**SOURCE TEXT:**
>> Begin
In early 1735 the village of Lebanon Crank (now Columbia) was looking for a new minister. The previous minister, hired fresh out of Yale a decade earlier, displayed too much fondness for drink and had been forced to resign. His replacement, another fresh Yale graduate, was Eleazar Wheelock, who was to have a lasting impact on the town and on the history of American religion, Indian relations, and education.

Wheelock was a gifted orator with a special talent for awakening in his hearers the terrifying sense of sinfulness and fear of damnation that were crucial factors in the religious revival we know as the Great Awakening. This ability made him one of the movement’s most sought-after preachers. While serving his own flock, he was constantly called on to preach throughout New England, at one time offering more than 450 sermons in a single year. This itinerancy made him a special target of opponents of the Awakening and put him in constant disagreement with his home town over what he should be paid. (Until 1818, Connecticut’s ministers’ salaries were paid by local taxpayers, not just church members, so in the best of circumstances ministers’ compensation was a source of contention.)
>> End
**INFORMATION GIVEN:**
>> Begin
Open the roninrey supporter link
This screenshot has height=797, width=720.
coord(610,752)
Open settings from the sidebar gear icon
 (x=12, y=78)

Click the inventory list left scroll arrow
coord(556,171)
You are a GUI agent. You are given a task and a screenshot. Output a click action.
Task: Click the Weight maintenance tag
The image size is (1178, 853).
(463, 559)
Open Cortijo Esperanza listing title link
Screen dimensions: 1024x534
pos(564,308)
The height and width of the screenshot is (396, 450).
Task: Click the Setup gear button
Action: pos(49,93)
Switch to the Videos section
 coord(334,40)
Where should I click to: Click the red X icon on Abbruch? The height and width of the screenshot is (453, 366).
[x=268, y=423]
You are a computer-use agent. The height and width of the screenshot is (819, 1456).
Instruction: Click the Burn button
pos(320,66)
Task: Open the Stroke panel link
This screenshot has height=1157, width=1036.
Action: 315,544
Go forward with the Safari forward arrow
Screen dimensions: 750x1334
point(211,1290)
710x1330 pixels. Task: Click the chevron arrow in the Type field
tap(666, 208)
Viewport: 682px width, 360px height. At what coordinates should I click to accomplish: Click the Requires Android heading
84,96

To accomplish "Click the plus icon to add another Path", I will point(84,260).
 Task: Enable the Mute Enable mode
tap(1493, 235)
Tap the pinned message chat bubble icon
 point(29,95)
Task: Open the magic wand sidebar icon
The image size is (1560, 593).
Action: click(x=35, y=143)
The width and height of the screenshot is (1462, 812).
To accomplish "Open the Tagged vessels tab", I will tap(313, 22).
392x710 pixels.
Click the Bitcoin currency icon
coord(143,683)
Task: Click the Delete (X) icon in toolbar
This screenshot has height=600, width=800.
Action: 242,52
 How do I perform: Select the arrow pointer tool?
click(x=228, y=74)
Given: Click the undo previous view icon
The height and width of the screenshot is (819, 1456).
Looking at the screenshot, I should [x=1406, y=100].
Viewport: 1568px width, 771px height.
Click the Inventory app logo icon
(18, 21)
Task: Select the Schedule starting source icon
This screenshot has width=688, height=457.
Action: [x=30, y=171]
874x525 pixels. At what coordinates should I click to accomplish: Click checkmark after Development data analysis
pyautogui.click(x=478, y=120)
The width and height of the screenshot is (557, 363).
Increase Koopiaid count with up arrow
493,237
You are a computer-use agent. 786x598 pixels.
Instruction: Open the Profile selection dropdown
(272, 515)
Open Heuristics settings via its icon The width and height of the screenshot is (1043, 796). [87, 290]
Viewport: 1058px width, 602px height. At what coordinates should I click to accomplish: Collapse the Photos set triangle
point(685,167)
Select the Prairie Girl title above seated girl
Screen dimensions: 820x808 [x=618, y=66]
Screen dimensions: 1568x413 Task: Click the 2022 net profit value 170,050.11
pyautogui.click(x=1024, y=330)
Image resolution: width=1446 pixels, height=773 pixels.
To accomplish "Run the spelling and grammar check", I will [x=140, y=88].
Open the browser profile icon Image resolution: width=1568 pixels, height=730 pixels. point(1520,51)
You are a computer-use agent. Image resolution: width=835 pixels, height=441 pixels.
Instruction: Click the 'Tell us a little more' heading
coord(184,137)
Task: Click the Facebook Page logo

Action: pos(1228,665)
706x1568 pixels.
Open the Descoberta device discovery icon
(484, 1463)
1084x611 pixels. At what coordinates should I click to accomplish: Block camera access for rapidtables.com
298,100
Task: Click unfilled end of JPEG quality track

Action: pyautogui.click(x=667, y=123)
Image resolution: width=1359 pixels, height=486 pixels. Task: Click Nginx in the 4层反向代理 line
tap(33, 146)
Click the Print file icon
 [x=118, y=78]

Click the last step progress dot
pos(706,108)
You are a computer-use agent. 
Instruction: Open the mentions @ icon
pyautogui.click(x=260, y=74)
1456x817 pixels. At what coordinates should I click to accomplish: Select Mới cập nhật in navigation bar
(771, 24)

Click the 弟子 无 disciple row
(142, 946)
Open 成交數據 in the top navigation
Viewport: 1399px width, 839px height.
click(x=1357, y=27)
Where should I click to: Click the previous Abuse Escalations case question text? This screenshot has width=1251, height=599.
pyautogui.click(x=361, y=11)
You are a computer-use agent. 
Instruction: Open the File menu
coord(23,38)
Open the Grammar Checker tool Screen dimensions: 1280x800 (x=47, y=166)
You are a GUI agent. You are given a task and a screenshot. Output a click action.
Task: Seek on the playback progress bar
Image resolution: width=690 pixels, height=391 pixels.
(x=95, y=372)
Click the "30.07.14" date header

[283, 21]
>> End
**PARTS OF THE EXERCISE:**
A. According to the Wheelock passage, until what year were Connecticut ministers' salaries paid by local taxpayers?
B. Quote the Wheelock passage from "Wheelock was a" up to and including "source of contention.)".
This material comes from a different source than the Wheelock passage.

**RESPONSES TO THE EXERCISE:**
A. 1818

B.
Wheelock was a gifted orator with a special talent for awakening in his hearers the terrifying sense of sinfulness and fear of damnation that were crucial factors in the religious revival we know as the Great Awakening. This ability made him one of the movement’s most sought-after preachers. While serving his own flock, he was constantly called on to preach throughout New England, at one time offering more than 450 sermons in a single year. This itinerancy made him a special target of opponents of the Awakening and put him in constant disagreement with his home town over what he should be paid. (Until 1818, Connecticut’s ministers’ salaries were paid by local taxpayers, not just church members, so in the best of circumstances ministers’ compensation was a source of contention.)